Yes, I'm running qemu-system-ppc64 on x86-64 hardware. The OS is Ubuntu18.04.
The qemu commandline is:
qemu-system-ppc64 -device virtio-net-pci,netdev=net0,mac=52:54:00:12:35:06 -netdev user,id=net0,hostfwd=tcp:127.0.0.1:2224-:22,hostfwd=tcp:127.0.0.1:2325-:23,tftp=/buildarea2/chenqi/builds/build-poky-sysvinit/tmp/deploy/images/qemuppc64 -object rng-random,filename=/dev/urandom,id=rng0 -device virtio-rng-pci,rng=rng0 -drive file=/buildarea2/chenqi/builds/build-poky-sysvinit/tmp/deploy/images/qemuppc64/core-image-minimal-qemuppc64-20230201020834.rootfs.ext4,if=virtio,format=raw -usb -device usb-tablet -machine pseries -cpu POWER9 -smp 2 -m 4096 -m 4096 -smp 2 -serial mon:stdio -serial null -nographic -kernel /buildarea2/chenqi/builds/build-poky-sysvinit/tmp/deploy/images/qemuppc64/vmlinux -append root=/dev/vda rw  mem=4096M ip=dhcp console=hvc0 console=hvc0 nohugevmalloc
Comment 8 Carlos O'Donell 2023-02-02 04:11:31 UTC
(In reply to ChenQi from comment #7)
> Yes, I'm running qemu-system-ppc64 on x86-64 hardware.

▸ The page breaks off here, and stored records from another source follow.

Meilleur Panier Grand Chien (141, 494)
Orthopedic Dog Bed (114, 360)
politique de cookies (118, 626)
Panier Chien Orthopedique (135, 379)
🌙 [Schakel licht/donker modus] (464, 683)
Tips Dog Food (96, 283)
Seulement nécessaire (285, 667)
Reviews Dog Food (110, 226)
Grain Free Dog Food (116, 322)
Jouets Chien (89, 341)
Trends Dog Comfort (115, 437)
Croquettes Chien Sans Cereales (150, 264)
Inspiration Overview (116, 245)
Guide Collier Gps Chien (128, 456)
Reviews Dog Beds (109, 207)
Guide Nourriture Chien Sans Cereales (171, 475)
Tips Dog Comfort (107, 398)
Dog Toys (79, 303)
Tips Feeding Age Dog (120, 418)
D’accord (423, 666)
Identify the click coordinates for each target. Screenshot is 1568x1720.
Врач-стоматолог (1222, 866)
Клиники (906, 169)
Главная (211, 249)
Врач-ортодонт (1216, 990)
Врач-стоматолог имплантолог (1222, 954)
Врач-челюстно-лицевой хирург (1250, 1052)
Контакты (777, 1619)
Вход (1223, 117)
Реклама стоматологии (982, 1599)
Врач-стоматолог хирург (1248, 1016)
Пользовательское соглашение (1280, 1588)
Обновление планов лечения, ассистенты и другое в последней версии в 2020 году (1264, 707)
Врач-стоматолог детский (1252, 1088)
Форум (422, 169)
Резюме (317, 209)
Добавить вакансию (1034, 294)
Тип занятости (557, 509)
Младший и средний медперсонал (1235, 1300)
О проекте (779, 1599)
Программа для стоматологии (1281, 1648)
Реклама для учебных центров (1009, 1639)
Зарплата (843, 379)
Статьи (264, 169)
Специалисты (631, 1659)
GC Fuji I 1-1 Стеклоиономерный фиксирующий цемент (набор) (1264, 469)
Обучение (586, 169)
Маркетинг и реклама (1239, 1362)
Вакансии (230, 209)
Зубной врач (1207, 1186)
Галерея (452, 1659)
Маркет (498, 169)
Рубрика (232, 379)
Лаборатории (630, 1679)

Thanks. So aside from a syslog-ng (and associated DSOs), kernel or glibc bug... there could also be a POWER9 emulation bug in qemu-system.

Segfaulting in any DSO is odd (does point to a common-mode fault), and something you'll have to track down by debugging the exact faulting instruction and what causes it to fault, why and which mappings are involved in that memory region.